EXERCISE DETAILS:
Return all of the rows below verbatim, omitting the pictures from your answer.

MATERIAL PROVIDED:
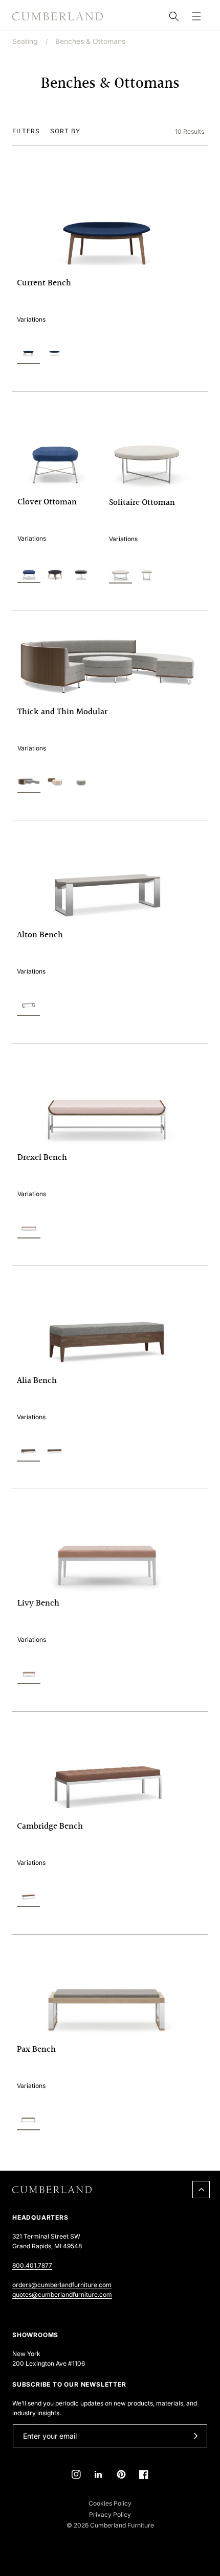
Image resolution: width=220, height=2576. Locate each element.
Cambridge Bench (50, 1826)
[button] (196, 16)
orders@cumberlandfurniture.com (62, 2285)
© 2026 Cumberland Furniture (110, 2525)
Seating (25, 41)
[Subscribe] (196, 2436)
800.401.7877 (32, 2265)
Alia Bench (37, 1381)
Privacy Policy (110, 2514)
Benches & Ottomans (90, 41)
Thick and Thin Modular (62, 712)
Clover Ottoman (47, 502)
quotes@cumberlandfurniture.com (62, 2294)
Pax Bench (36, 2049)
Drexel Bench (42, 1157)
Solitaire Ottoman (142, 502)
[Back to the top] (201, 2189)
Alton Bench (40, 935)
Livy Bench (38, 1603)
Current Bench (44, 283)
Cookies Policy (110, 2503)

FULL SOLUTION:
Image resolution: width=220, height=2576. Locate each element.
Cambridge Bench (50, 1826)
[button] (196, 16)
orders@cumberlandfurniture.com (62, 2285)
© 2026 Cumberland Furniture (110, 2525)
Seating (25, 41)
[Subscribe] (196, 2436)
800.401.7877 (32, 2265)
Alia Bench (37, 1381)
Privacy Policy (110, 2514)
Benches & Ottomans (90, 41)
Thick and Thin Modular (62, 712)
Clover Ottoman (47, 502)
quotes@cumberlandfurniture.com (62, 2294)
Pax Bench (36, 2049)
Drexel Bench (42, 1157)
Solitaire Ottoman (142, 502)
[Back to the top] (201, 2189)
Alton Bench (40, 935)
Livy Bench (38, 1603)
Current Bench (44, 283)
Cookies Policy (110, 2503)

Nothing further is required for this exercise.